**AIM OF THE EXERCISE:** Which of the lines below hold the word "computer"? Pull each of them out.

###

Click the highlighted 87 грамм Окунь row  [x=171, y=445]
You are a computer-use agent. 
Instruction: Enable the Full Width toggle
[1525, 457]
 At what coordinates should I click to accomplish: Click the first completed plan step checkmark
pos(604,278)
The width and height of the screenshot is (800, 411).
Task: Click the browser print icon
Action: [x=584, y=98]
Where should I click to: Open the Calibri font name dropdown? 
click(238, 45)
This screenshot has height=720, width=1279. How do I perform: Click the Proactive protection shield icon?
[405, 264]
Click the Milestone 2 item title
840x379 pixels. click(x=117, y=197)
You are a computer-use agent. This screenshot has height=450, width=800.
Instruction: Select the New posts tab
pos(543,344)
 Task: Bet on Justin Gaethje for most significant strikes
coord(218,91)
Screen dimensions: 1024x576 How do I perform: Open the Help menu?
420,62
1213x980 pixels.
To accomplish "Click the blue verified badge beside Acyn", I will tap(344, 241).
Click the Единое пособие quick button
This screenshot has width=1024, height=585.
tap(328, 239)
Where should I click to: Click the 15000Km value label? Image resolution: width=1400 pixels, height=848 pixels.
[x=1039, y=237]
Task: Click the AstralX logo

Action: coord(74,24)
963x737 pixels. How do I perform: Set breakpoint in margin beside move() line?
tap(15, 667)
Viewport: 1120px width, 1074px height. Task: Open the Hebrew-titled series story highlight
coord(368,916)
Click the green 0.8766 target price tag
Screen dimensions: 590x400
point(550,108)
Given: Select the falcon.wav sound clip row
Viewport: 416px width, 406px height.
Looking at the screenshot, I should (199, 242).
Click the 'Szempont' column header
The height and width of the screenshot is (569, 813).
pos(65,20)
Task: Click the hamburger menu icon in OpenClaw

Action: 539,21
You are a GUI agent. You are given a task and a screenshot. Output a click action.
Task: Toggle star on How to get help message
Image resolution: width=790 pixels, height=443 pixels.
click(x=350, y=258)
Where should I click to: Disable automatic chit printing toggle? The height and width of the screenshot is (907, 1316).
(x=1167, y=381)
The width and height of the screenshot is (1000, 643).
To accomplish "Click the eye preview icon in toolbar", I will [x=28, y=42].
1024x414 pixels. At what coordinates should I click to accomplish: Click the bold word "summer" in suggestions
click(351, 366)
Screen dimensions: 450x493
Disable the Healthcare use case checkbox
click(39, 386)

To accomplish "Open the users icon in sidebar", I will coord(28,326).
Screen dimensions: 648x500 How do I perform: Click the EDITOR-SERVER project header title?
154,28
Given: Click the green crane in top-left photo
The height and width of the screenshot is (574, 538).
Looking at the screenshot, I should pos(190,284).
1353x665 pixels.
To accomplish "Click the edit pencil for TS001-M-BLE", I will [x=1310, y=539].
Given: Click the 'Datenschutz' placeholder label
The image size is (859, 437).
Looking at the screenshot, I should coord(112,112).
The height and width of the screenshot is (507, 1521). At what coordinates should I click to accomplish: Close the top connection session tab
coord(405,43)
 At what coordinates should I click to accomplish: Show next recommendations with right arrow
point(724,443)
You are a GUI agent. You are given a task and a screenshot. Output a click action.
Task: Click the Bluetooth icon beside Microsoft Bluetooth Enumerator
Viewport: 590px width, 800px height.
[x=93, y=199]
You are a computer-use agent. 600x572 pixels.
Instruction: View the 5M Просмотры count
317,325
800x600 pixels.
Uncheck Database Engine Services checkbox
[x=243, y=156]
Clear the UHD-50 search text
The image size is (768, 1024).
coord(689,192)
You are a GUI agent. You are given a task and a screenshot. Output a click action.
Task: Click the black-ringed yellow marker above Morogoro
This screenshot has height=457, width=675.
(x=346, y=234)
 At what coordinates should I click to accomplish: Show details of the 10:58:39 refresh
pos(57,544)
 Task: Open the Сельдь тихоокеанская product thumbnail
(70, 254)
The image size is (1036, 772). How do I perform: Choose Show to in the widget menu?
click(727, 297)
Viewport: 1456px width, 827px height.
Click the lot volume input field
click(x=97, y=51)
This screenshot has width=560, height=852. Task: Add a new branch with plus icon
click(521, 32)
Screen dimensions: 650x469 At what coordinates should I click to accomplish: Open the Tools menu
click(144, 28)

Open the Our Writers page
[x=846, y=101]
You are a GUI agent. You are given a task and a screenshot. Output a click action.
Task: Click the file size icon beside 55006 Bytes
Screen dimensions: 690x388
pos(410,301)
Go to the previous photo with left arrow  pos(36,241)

###

**EXERCISE ANSWER:**
You are a computer-use agent. 
You are a computer-use agent. This screenshot has height=450, width=800.
You are a computer-use agent. 600x572 pixels.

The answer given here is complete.